10. The sludge-level probe according to claim 2, characterized in that, in the evaluation module, with the aid of the spatial-position measurement value (α) supplied by the positional sensor, the distance measurement value (L′) supplied by the ultrasonic measuring head is corrected to a corrected distance measurement value L according to the relation:

L=L′·cos α.

11. The sludge-level probe according to claim 10, wherein said limiting position value (αG) is 15° or less.

12. The sludge-level probe according to claim 2, further comprising:

a timer, arranged to be started by the spatial-position measurement value (α) exceeding of a limiting position value (αG) and to run for a predetermined period of time; and

an evaluation module operative to emit an error message if, after said predetermined period of time, the spatial-position measurement value (α) is above the limiting position value (αG).

13. The sludge-level probe according to claim 3, further comprising:

a timer, arranged to be started by the spatial-position measurement value (α) exceeding of a limiting position value (αG) and to run for a predetermined period of time; and

an evaluation module operative to emit an error message if, after said predetermined period of time, the spatial-position measurement value (α) is above the limiting position value (αG).
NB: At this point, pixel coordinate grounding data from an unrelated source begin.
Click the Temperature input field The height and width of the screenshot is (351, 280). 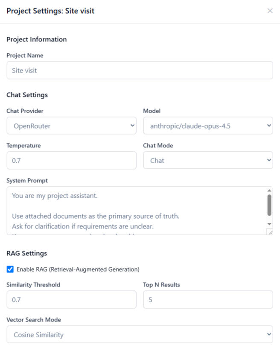(x=71, y=160)
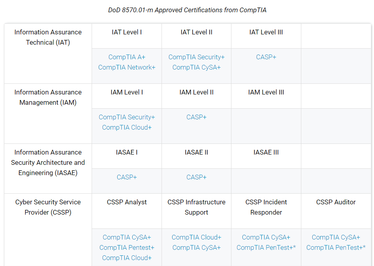This screenshot has width=374, height=266.
Task: Click CompTIA CySA+ under CSSP Analyst
Action: (x=127, y=237)
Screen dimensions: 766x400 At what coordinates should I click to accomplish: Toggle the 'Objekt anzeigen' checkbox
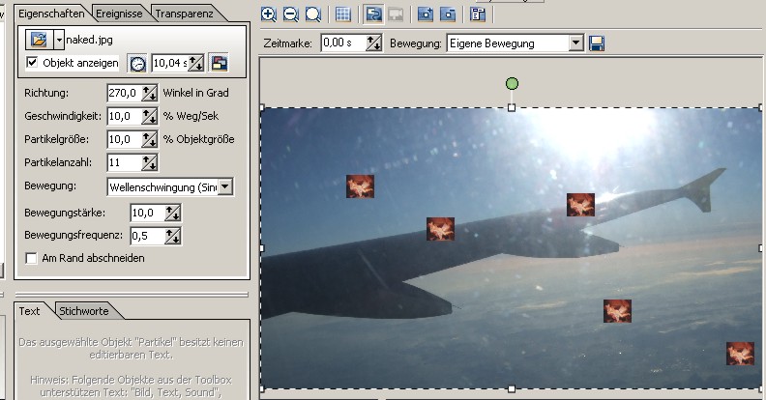coord(32,64)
14. The sludge-level probe according to claim 10, further comprising:

a timer, arranged to be started by the spatial-position measurement value (α) exceeding of a limiting position value (αG) and to run for a predetermined period of time; and

an evaluation module operative to emit an error message if, after said predetermined period of time, the spatial-position measurement value (α) is above the limiting position value (αG).